The situation is worst in the lower middle class and in slums. In many cases, the decisions are purely taken on the face value of the information provided by the boy's family and quite often it is proved wrong and ruins the life of the girls. There are cases where decisions were taken in 24 hours and marriage within a week.
According to a police sub-inspector attached to the social service branch of the Mumbai Police, such marriage in haste lands the girls in trouble. "There are cases where girls were forced into prostitution or made to work as a bar girl. In other cases, the boy disappeared after couple of months making the wife pregnant and when we investigate, the address given about the native place proved to be fictitious" he said.
There are cases when even after the information was verified, it proved to be wrong. Aliya was married to Javeed Ahmed who claimed that he has a ready-made garment factory and a flat of his own. But after marriage, Aliya discovered that Javeed was an employee in the factory and the flat was on lease.

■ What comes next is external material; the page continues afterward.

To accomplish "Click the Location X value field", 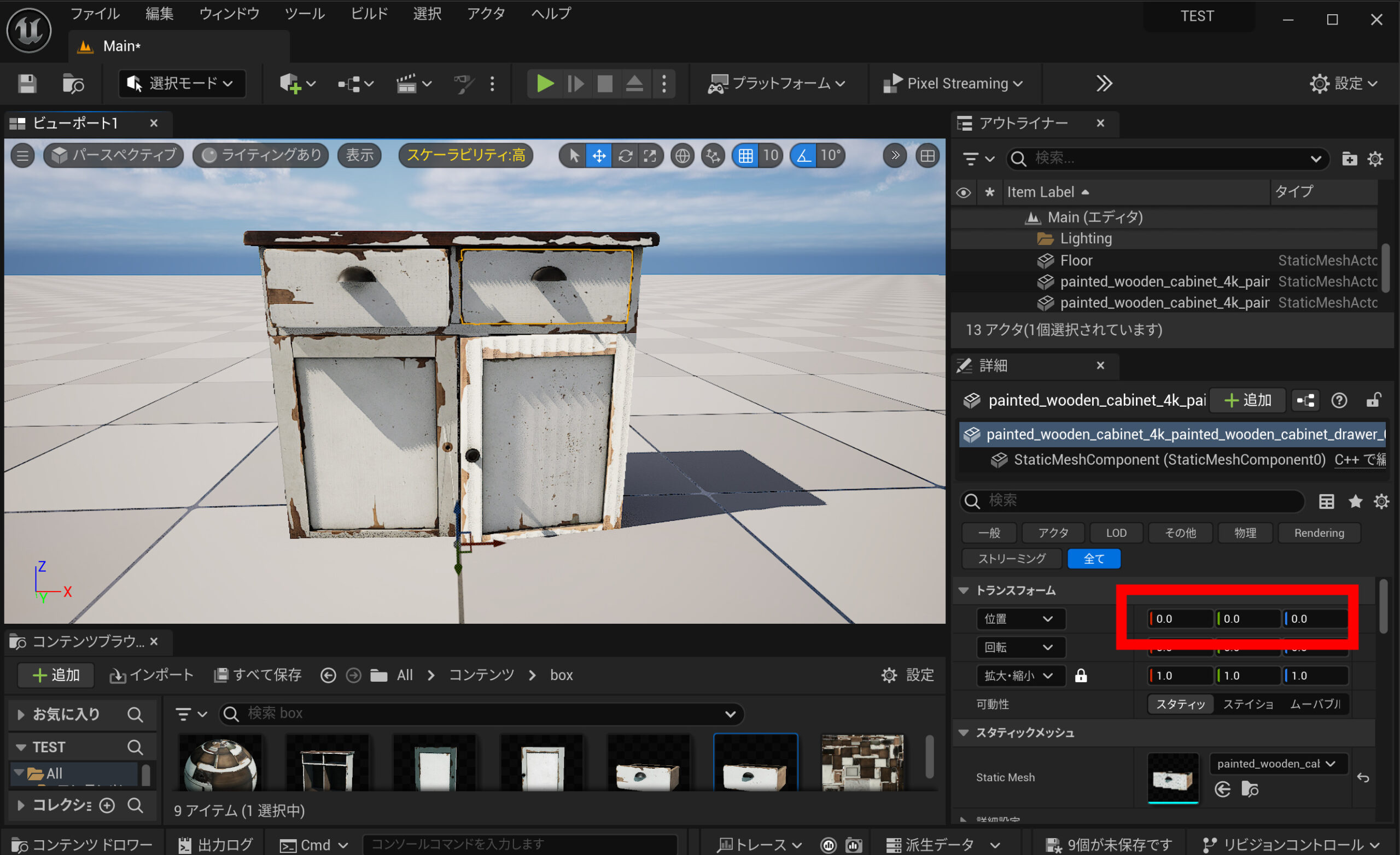I will [1181, 619].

Neither society nor the law enforcing agencies have any provision to deal with such instances. The least that could be done is that social organizations take up this issue and help the girl's parent in verifying the information given by the boy's family. This is not something, which the social organisations are not used to.
These social and welfare organisations, when they distribute funds towards the cause of education or health aid, cross -check the credentials of the applicant. Why not use these networks to verify the credential of the prospective bridegroom so that the future of Muslim girls is safe and secure?